The storyline, at least on its surface, is refreshingly unconvoluted. A yachting party heads out from Tokyo for a relaxing day at sea. Among them are the yacht's owner Masafumi Kasai (Yoshio Tsuchiya), college professor Kenji Murai (Akira Kubo), his girlfriend Akiko Soma (Miki Yashiro), nightclub singer Mami Sekiguchi (Kumi Mizuno), and a writer, Etsuro Yoshida (Hiroshi Tachikawa). Also along with them are the skipper Naoyuki Sakuda (Hiroshi Koizumi) and his first mate, Senzo Koyama (Kenji Sahara).

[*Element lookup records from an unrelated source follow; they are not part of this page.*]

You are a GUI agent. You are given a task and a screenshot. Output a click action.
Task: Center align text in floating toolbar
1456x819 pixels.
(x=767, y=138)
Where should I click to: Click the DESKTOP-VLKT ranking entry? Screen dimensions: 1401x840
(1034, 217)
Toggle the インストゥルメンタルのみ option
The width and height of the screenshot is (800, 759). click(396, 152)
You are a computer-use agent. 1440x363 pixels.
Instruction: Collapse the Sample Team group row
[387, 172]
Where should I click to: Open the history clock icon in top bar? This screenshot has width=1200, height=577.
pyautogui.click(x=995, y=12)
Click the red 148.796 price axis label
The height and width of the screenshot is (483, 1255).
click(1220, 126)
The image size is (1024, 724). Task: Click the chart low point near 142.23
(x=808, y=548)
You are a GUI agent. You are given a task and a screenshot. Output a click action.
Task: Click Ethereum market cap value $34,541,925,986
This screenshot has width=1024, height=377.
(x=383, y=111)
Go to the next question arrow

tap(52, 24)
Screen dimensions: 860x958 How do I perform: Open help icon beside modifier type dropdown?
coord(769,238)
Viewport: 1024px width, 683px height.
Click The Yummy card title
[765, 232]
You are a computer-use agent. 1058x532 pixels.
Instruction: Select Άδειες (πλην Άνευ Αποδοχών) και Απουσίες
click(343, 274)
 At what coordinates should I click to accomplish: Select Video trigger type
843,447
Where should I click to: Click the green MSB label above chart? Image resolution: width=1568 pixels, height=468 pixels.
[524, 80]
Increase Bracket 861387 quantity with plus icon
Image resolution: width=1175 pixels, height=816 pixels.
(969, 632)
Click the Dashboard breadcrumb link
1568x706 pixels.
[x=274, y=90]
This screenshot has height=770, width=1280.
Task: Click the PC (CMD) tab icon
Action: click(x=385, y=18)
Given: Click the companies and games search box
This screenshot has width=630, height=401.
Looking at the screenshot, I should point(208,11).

It is never stated where they are going or when they are aiming to return, but Mother Nature has other plans for them as they soon enter a fierce storm that all but demolishes the yacht. Adrift and helpless, they finally reach a deserted island, but the helplessness and hunger they encounter there will be far worse than they could have realized. There is also something evil waiting for them there. But the biggest enemy they face just may be each other!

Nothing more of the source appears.